Segundo Wuensche, BINGO foi projetado para estudar o universo quando ele tinha entre 5 e 12 bilhões de anos (hoje ele tem 13,7 bilhões de anos). O telescópio identifica oscilações na matéria, chamadas bárions, medindo a intensidade da emissão de átomos de hidrogênio. “[BINGO] foi concebido para ter uma estrutura e manutenção bastante simples, sem partes móveis e sem partes que necessitem resfriamento”, afirma o pesquisador.

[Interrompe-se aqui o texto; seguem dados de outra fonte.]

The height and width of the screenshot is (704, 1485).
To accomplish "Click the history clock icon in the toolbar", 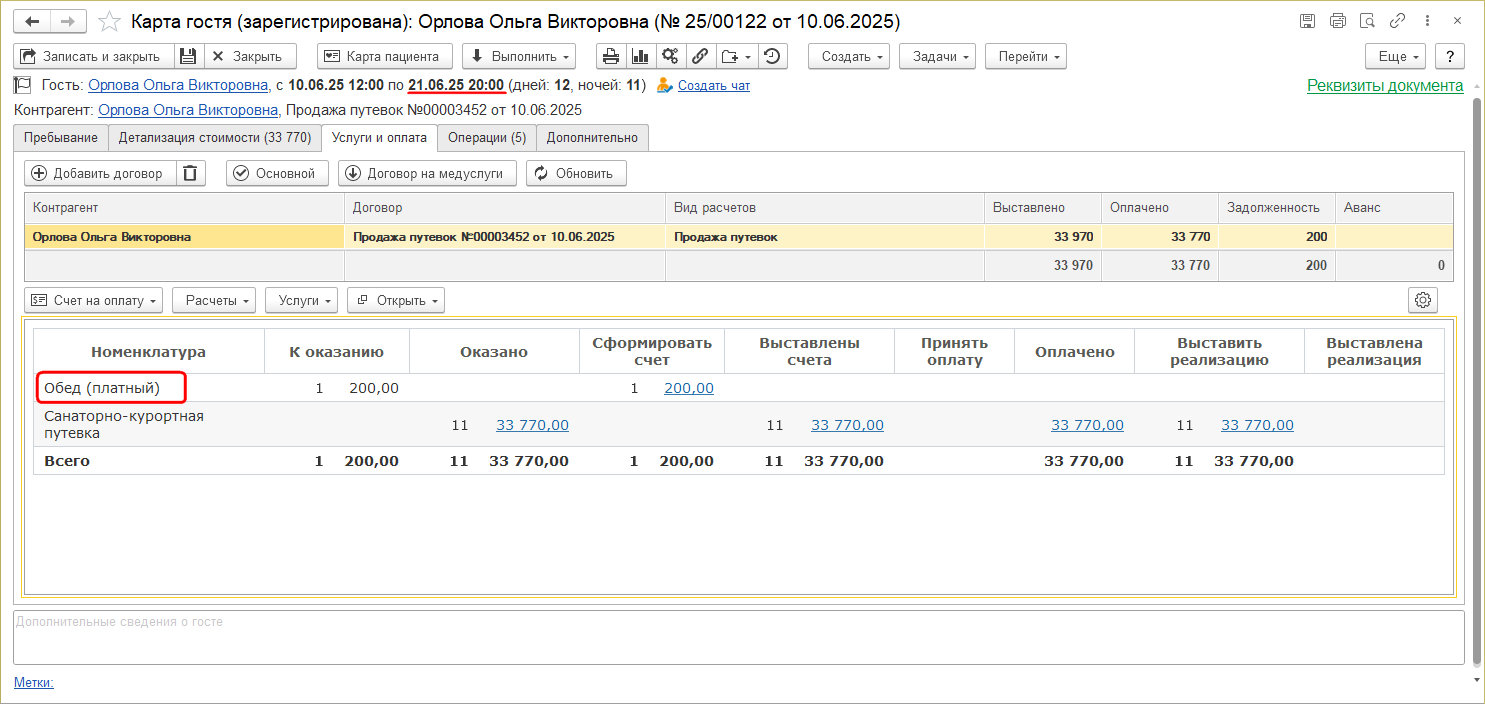I will (771, 56).
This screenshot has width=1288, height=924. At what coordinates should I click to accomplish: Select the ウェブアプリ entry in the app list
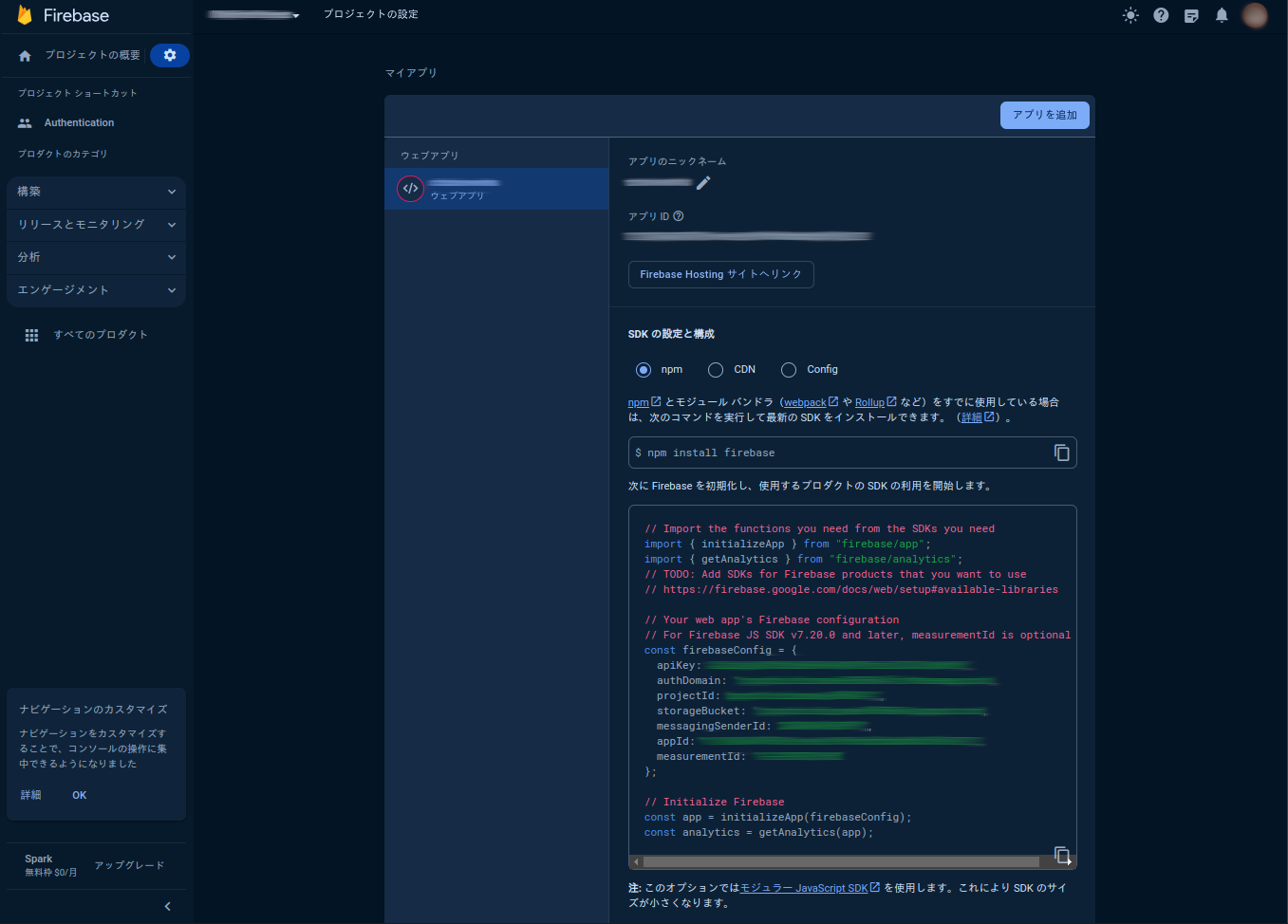coord(496,189)
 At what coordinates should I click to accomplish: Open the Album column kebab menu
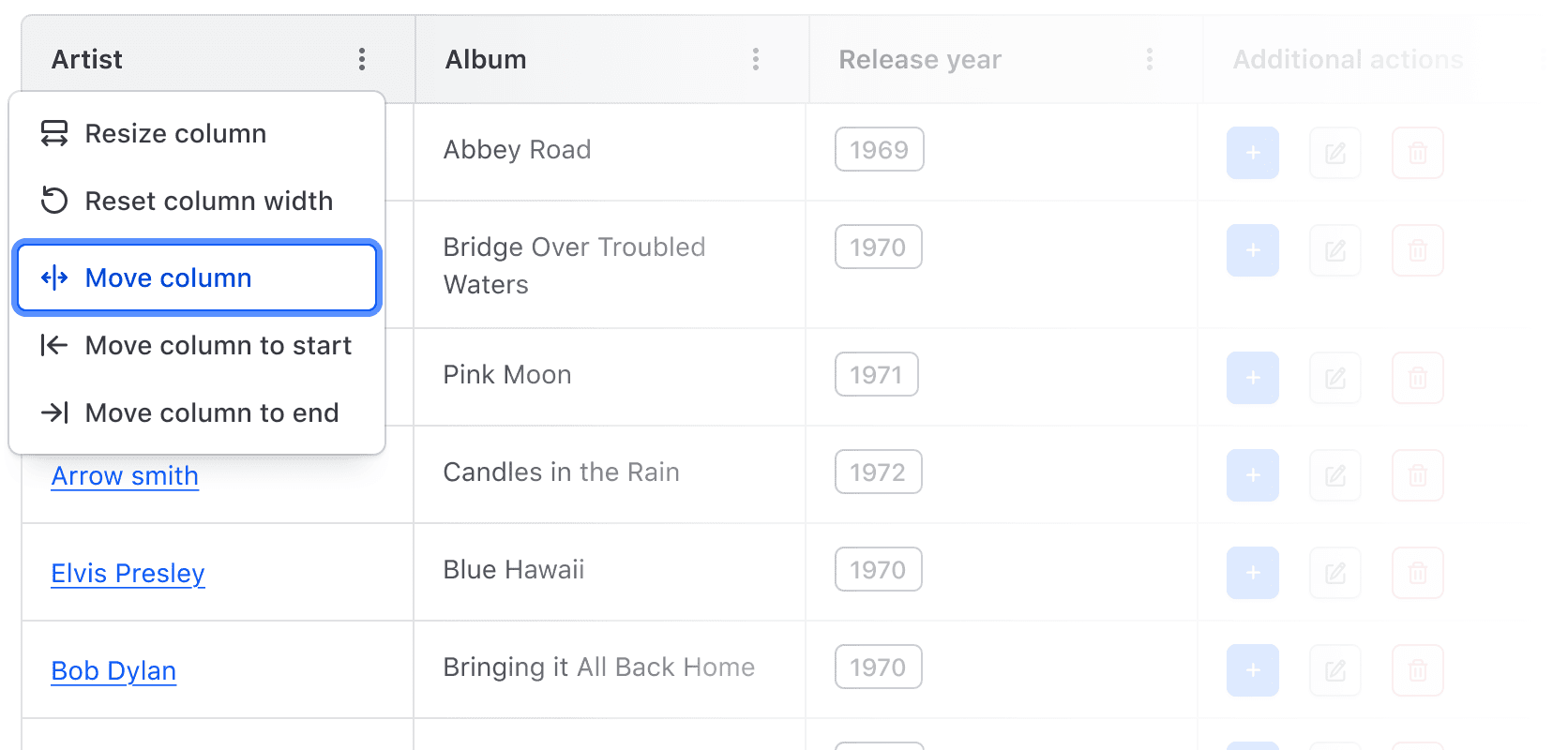tap(756, 60)
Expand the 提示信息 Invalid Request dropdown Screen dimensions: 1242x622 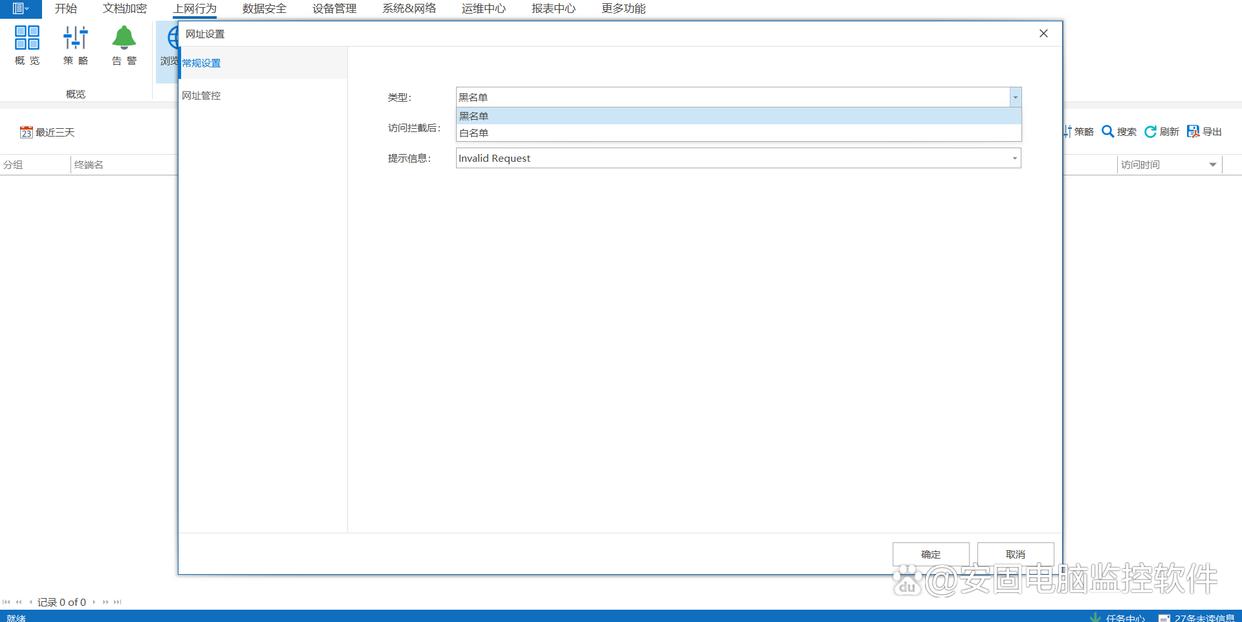pos(1014,158)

Segundo ele, o desafio do Brasil é fabricar 50 cones, ou cornetas, de quase cinco metros de comprimento com dois metros de abertura. Além disso, os cientistas brasileiros ficarão encarregados de fazer espelhos e receptores de baixo ruído. “Penso que o Brasil foi convidado, inicialmente, mais por uma questão logística do que pela contribuição científica que poderia dar. Ao longo do projeto a capacidade do Brasil foi aparecendo e hoje temos condições de discutir praticamente todos os subsistemas do projeto de igual para igual. Contribuímos não só com a maior parte dos recursos, mas também com muita experiência científica”, avalia o pesquisador.
Tecnologia de ponta
Outro projeto apresentado durante o evento foi o SuMIRe, que envolve a construção de dois instrumentos de alta tecnologia para o telescópio japonês Subaru, localizado no Havaí. Com expectativa de conclusão em 2020, esse projeto prevê a participação do Brasil em duas frentes: na construção de uma câmera de alta resolução que será acoplada ao telescópio e no desenvolvimento de um espectrógrafo, utilizado no estudo dos espectros luminosos.

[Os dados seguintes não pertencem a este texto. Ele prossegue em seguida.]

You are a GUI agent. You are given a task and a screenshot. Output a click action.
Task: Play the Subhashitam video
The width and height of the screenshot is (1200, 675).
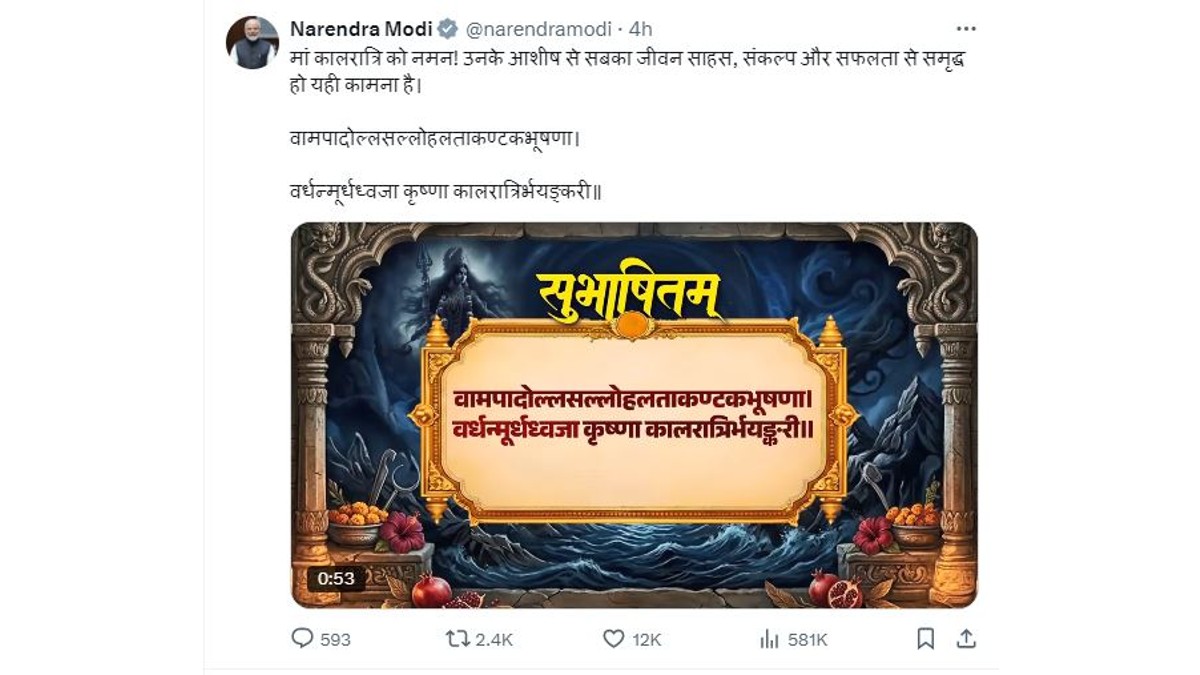tap(634, 415)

No total, a iniciativa terá um custo de 130 milhões de dólares (400 milhões de reais). “O Brasil colaborou principalmente com o alojamento de pesquisadores e outros custos relacionados às equipes que estão trabalhando no projeto. A maior parte do financiamento, no entanto, foi feita pelo Japão”, disse o holandês Roderik Overzier, do Observatório Nacional, no Rio de Janeiro, que está envolvido na iniciativa. O astrofísico veio para o Brasil em 2013, em um momento promissor para a ciência nacional. Naquela época, o Brasil começou um diálogo para se juntar ao Observatório Europeu do Sul (ESO, na sigla em inglês), um dos maiores grupos internacionais para construção de observatórios no mundo – até hoje, no entanto, nenhuma decisão foi tomada.
Mesmo desanimado com a demora da negociação com o ESO, Overzier afirma não ter perdido as esperanças na ciência brasileira e enxerga no SuMIRe uma grande oportunidade. “Acho que é um grande avanço mostrar que podemos fabricar equipamentos de grande tecnologia aqui e não precisar importar de outros países”, afirma.

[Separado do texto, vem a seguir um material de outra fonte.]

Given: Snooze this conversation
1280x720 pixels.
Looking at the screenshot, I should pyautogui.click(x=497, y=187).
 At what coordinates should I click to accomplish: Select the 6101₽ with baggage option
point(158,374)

Trazendo para discussão esses projetos e contando com renomados convidados brasileiros e estrangeiros, a SAB mostrou em sua reunião anual uma luz, ainda que tímida, no fim do túnel para a ciência brasileira. As apresentações realizadas durante o encontro deixam claro que o principal empecilho para astronomia no Brasil não é a falta de capacidade ou a ausência de pesquisadores qualificados – e sim a dificuldade em conseguir recursos e bolsas de pesquisa, que, muitas vezes, acabam afastando cientistas e obrigando-os a partir para outros países em busca de cenários mais favoráveis ao desenvolvimento da ciência e tecnologia.
“Queremos sentar na mesma mesa de países que são referência mundial em pesquisa e conversar de igual para igual. Mas, para isso, é preciso fomentar o crescimento do ensino de astronomia”, afirma Thiago Signorini Gonçalves. Segundo o astrofísico, o Brasil já provou que quando se investe em ciência e tecnologia, os resultados aparecem em um curto período de tempo. “Se você quer ter visibilidade, precisa de gente qualificada trabalhando ali. E não temos como fazer isso sem investimento.”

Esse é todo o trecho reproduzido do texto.